You're reading: Richest Expats: Jerzy Konik

Jerzy Konik, 56 $24 million #7 Richest

Ukraine found this native of Krakow, Poland, not the other way around.

When a friend asked Jerzy Konik to set up an attractive stand at Kyiv flower show in the late 1980s, the organizers were so impressed they asked him to stay.

In the end, he ended up securing the most flower contracts.

Courtesy photo

A truck farmer by training, Konik soon found that selling flowers in Ukraine paid off better than in Germany and Denmark, where he was mostly engaged.

After Ukraine’s independence, Konik founded Lybid, a decorative flower company, which quickly evolved into Ukraflora, which he sold in 2005 and which today has an estimated 55 percent share of Ukraine’s flower market.

“Today, I could tell you 10 business ideas that I could develop, turn around and sell at a profit.”

– Jerzy Konik.

“I like developing businesses and selling them for a profit,” Konik said. “Today, I could tell you 10 business ideas that I could develop, turn around and sell at a profit.”

Other businesses started and then sold included Reksbud, a roofing construction company he ran for 15 years, a brick factory and a travel agency next to his office on Reitarska Street in Kyiv.
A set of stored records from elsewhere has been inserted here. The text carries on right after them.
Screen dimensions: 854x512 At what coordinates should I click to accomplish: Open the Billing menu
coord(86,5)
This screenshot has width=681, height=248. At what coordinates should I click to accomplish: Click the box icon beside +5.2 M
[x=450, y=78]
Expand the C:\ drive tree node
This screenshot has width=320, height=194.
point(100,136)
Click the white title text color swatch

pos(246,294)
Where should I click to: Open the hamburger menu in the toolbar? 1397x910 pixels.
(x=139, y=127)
In 2003, Konik moved into commercial real estate when he reconstructed the Magnus department store in Lviv with investor money and a loan from the European Bank for Reconstruction and Development.
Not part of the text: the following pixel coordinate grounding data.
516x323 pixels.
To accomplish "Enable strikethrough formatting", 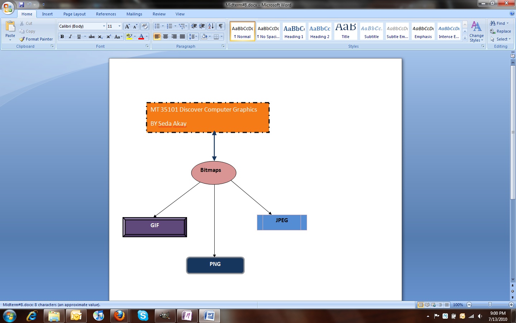I will [x=92, y=37].
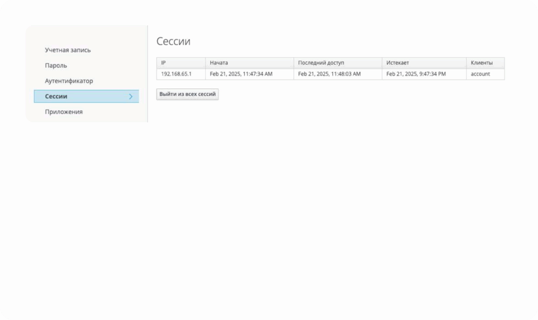Click the Клиенты column header
538x320 pixels.
(x=481, y=63)
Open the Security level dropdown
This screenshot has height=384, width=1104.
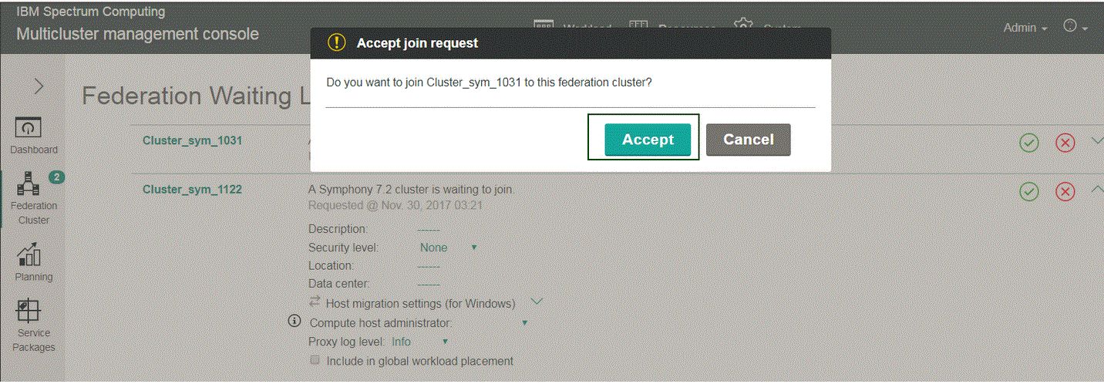[449, 248]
Also in 2003, Konik built a condom factory in Lviv Oblast for the brand name Perfekt, in an area designated as a special economic zone.

“I was encouraged by the close proximity to the Polish border and labor that was cheaper than in central Ukraine.”

– Jerzy Konik.

“I was encouraged by the close proximity to the Polish border and labor that was cheaper than in central Ukraine,” he said.
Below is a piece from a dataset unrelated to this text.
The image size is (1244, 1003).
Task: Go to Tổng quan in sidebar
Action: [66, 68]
The latex products factory supplies 20 percent of the Ukrainian condoms market of approximately 120 million units. Konik also opened Euromeister, a truck tire regeneration plant in Lviv Oblast with $2.5 million of his own money.

Konik, who estimates he has employed more than 3,000 people and today has 200 hires, is active in an annual charity drive that collects money in May to purchase medical equipment for children’s hospitals in Ukraine.

The Pole said that he wants Europe to bring down the “new iron curtain” and open its borders to Ukrainians so they could know how “a rose smells” and “break their isolation.”

He said the judicial system is Ukraine’s biggest business impediment.

“The courts don’t work, the vast majority of judges are small-time thugs,” he said, recounting the number of times he has had to counteract raider attacks on his businesses.